PROMPT: Among the lines below, copy exactly those from the one with "This screenshot has height=503, width=680." through the one with "Given: Click inside the backup time field", counting both ends.

Extracted data entries
........
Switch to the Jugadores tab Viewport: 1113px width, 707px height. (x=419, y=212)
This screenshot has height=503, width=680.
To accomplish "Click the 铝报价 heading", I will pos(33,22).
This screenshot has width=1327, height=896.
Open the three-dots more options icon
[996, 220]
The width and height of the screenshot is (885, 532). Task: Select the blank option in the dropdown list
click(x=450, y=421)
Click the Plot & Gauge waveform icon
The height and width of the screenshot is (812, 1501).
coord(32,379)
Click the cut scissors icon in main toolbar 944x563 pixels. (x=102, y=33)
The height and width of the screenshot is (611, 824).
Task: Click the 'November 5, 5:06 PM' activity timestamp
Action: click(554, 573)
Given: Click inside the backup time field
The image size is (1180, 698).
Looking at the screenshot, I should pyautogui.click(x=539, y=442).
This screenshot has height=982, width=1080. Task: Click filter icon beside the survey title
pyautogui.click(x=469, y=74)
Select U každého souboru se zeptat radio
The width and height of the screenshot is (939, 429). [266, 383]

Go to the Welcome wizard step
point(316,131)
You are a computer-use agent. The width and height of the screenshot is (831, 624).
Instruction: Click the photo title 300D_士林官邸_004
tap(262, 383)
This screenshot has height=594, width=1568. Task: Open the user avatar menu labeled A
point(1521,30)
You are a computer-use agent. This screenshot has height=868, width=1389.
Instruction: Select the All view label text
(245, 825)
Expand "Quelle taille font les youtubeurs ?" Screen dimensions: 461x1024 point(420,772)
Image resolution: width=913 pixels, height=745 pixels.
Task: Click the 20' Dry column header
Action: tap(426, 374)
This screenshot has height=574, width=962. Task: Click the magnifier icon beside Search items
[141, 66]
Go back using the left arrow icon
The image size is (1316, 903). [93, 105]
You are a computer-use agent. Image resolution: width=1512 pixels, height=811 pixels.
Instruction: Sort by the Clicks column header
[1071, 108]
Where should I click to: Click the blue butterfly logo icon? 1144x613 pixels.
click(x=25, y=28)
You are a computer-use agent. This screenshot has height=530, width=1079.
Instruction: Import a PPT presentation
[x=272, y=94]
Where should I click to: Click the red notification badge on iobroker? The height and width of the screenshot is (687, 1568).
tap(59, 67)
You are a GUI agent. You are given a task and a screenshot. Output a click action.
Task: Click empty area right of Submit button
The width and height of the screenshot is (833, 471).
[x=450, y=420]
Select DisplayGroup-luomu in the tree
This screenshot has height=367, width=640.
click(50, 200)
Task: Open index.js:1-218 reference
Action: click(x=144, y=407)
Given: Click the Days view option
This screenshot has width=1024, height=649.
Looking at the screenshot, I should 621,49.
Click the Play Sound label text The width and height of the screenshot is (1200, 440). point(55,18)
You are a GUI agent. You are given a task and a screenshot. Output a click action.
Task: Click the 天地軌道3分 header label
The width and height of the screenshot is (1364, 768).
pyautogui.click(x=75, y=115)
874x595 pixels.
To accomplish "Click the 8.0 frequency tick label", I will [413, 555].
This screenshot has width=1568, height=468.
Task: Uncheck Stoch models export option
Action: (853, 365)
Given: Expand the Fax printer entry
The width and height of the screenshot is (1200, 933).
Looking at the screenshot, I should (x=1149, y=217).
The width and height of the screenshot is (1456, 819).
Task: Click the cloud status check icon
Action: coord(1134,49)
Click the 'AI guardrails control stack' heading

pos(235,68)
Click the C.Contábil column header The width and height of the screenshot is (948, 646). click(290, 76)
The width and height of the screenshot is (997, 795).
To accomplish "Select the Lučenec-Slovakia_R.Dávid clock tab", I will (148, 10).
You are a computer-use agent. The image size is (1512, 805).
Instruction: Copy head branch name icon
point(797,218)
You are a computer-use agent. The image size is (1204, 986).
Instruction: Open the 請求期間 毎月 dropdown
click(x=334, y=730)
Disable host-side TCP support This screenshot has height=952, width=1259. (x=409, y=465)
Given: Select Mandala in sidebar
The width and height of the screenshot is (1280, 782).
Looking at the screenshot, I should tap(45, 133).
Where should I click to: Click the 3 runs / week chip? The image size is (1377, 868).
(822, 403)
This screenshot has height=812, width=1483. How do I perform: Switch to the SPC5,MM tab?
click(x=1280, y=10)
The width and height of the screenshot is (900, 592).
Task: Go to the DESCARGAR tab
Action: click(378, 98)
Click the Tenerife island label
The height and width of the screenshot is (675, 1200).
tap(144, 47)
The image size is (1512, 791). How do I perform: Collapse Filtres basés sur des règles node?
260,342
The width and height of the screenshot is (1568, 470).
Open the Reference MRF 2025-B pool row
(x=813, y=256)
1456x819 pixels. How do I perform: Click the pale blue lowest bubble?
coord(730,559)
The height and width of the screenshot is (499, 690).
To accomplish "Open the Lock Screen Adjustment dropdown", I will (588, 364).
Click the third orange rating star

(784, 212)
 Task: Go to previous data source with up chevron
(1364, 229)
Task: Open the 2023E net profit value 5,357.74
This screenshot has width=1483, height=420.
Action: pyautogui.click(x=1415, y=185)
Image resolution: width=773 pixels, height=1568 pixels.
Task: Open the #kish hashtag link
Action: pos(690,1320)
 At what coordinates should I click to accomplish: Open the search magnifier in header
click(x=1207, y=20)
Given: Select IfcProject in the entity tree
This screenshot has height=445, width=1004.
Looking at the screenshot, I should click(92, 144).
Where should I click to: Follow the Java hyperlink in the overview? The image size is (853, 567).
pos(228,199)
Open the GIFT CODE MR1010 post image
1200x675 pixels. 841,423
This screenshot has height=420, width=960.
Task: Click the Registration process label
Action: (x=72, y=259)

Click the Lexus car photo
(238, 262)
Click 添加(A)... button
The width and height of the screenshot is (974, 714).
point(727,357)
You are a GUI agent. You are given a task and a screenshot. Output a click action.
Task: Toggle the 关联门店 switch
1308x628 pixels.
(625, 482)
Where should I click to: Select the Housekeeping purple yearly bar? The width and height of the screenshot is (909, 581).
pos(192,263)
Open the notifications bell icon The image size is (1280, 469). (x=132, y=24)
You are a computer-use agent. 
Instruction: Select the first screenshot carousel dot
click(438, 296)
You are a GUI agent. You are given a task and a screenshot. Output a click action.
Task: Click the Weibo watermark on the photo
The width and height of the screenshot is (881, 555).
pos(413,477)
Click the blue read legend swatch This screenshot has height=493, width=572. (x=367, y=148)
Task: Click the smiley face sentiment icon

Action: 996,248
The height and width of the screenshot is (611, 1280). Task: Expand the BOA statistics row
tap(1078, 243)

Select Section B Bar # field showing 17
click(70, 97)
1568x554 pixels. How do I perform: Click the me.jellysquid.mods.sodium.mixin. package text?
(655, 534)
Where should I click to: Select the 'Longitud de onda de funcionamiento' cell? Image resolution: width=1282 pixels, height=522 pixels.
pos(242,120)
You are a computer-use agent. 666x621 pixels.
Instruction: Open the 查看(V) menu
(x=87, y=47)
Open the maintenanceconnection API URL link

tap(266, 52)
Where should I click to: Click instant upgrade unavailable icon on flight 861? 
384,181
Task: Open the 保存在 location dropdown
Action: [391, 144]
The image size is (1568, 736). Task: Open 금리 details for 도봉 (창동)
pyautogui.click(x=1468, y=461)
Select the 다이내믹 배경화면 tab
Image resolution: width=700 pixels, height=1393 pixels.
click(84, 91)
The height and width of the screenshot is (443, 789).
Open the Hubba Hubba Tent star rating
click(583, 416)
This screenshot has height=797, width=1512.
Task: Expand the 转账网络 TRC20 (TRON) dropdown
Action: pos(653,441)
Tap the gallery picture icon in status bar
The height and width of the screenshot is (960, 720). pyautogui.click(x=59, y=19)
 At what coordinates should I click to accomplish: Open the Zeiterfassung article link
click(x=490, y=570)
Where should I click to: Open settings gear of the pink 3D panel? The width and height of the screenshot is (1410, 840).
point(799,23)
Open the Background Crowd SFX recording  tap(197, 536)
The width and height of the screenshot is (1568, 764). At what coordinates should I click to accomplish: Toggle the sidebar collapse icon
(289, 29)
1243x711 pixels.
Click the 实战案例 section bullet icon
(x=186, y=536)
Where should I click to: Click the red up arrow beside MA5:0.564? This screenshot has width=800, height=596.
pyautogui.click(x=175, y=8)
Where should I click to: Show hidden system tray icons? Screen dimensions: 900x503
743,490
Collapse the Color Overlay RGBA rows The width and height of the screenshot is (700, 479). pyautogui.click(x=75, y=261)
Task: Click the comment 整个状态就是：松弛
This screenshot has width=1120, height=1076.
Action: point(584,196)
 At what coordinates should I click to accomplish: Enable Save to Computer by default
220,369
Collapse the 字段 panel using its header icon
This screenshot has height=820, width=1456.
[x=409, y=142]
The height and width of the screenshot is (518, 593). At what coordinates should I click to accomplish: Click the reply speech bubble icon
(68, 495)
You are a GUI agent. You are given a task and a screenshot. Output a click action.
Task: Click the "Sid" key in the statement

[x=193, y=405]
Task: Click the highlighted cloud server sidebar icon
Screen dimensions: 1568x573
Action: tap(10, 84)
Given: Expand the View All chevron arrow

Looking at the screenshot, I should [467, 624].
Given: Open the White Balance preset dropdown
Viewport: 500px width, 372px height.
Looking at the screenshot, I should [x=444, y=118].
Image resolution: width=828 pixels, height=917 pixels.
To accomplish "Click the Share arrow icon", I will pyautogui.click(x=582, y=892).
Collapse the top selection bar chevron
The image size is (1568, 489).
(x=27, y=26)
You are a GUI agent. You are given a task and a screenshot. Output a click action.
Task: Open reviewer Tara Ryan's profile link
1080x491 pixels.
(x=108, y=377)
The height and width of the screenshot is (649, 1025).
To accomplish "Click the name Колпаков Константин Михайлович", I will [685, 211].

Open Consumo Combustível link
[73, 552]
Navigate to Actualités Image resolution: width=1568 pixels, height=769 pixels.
........
THE COMPLETED TASK:
This screenshot has height=503, width=680.
To accomplish "Click the 铝报价 heading", I will pos(33,22).
This screenshot has width=1327, height=896.
Open the three-dots more options icon
[996, 220]
The width and height of the screenshot is (885, 532). Task: Select the blank option in the dropdown list
click(x=450, y=421)
Click the Plot & Gauge waveform icon
The height and width of the screenshot is (812, 1501).
coord(32,379)
Click the cut scissors icon in main toolbar 944x563 pixels. (x=102, y=33)
The height and width of the screenshot is (611, 824).
Task: Click the 'November 5, 5:06 PM' activity timestamp
Action: click(554, 573)
Given: Click inside the backup time field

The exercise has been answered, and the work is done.